O advogado afirma que ele foi à loja comprar o artefato que entregou a Marcelo, seguindo recomendações feitas anteriormente por Danilo, gaiteiro e apontado pelas duas defesas como o responsável pelas decisões do grupo -ele morreu na tragédia.
"A gente ainda não tem certeza se foi aquela situação do Marcelo [acender o sinalizador] que deu causa ao incêndio, eu tenho dúvidas", diz Severo. Ele alega que o fogo poderia ter sido iniciado pelas chamadas chuvas de prata, espécie de artefato que solta faíscas, que eram levados por garçons a aniversariantes, junto a garrafas de espumantes.

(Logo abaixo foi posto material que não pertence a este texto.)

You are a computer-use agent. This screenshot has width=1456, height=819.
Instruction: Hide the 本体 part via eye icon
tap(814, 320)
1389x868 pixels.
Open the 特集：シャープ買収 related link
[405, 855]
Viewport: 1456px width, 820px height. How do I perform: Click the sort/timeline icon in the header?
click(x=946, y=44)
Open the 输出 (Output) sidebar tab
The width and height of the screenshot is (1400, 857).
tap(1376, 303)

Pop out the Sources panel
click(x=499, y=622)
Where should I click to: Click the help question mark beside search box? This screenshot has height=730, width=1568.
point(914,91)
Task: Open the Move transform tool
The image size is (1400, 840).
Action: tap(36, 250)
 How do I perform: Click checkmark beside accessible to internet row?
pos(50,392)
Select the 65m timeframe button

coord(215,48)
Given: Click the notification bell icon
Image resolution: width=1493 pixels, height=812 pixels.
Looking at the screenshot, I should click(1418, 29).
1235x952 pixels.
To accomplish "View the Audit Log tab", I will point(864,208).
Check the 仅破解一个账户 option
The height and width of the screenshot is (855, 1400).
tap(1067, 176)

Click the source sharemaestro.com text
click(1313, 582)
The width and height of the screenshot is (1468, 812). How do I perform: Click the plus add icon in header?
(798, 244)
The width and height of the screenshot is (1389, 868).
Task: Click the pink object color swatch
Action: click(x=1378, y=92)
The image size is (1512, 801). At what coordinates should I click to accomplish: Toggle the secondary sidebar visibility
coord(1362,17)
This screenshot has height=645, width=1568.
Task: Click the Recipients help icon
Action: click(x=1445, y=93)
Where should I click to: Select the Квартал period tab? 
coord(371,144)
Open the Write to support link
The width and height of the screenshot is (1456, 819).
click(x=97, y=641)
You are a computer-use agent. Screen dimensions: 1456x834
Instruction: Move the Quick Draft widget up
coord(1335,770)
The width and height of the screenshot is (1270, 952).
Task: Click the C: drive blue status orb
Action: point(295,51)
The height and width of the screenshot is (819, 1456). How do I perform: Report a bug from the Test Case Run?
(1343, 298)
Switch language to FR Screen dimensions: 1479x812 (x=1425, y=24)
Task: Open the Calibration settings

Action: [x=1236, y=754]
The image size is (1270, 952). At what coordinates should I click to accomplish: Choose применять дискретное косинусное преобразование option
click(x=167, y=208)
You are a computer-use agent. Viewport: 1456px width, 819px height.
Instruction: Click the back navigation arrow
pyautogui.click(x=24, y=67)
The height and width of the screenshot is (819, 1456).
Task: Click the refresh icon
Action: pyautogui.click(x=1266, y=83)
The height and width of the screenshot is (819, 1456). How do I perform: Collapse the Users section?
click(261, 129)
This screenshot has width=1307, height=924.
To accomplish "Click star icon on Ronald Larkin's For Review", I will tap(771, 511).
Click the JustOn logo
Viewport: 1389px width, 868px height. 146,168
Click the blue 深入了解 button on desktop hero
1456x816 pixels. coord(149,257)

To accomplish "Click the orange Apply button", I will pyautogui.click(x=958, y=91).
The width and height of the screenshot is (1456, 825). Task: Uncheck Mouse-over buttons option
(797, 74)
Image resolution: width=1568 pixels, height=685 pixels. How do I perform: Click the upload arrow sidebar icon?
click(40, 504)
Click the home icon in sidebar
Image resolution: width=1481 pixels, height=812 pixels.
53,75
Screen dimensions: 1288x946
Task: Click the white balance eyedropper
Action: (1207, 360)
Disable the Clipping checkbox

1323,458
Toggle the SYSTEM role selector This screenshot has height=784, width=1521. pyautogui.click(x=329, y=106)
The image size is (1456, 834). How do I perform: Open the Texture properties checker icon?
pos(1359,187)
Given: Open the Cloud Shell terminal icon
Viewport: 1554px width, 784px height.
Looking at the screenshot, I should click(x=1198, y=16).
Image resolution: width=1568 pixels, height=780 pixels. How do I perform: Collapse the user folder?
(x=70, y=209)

O advogado diz ainda que o cliente relatou falha dos extintores no momento do fogo, o que ele questiona se levaria a um resultado diferente. "Foi uma sucessão de erros por parte dos entes públicos, MP, prefeitura, Bombeiros e donos da boate, mas se trata claramente de homicídio culposo. O dolo eventual não se aplica", afirma.
A defesa de Marcelo também diz que os extintores não funcionaram e questiona a tese acerca do início do fogo. Em uma arte que as advogadas que o representam montaram, elas indicam a posição de cada membro da banda no palco e alegam que ele estava no lado contrário ao foco de incêndio.
Um vídeo que pretendem mostrar ao júri, gravado depois das tentativas de apagar o fogo, mostra chamas no teto, uma pessoa gritando "fogo na Babilônia" e alguém dizendo que devem ir embora.
"Vamos alegar duas teses: a absolvição ou desclassificação para homicídio culposo", diz Tatiana Borsa, que assumiu o caso em agosto de 2019.
"Ele não sabia, foi ingênuo, acreditou que a boate fosse segura. A gente só quer Justiça, sabemos a dor dos pais, e a justiça é a absolvição dele", afirma ela.
OS QUATRO RÉUS
ELISSANDRO CALLEGARO SPOHR, sócio-proprietário da Kiss, era conhecido na cidade como Kiko da Kiss e era quem cuidava mais diretamente da administração da boate, onde entrou no final de 2010.
MAURO LONDERO HOFFMANN
o outro sócio-proprietário da boate, segundo a defesa dele, era mais um investidor, que não se envolvia diretamente nas decisões relativas ao local, mas que encontrou a documentação em ordem quando entrou na sociedade.
MARCELO DE JESUS DOS SANTOS
então vocalista da banda Gurizada Fandangueira, que se apresentava no palco da boate e acendeu um sinalizador no início do show. O artefato é apontado como iniciador do incêndio, o que a defesa dele questiona pela posição do músico no palco.
LUCIANO BONILHA LEÃO
produtor e auxiliar de palco do grupo musical. Luciano comprou o artefato usado por Marcelo e foi responsável por entregá-lo ao vocalista. A defesa dele também questiona a tese sobre o que iniciou o fogo.
Acusações Os quatro serão julgados por homicídio simples, quando não há qualificadora, pelas 242 mortes ocorridas em decorrência do incêndio na boate, e por tentativa de homicídio, essa relacionada aos 636 sobreviventes da tragédia.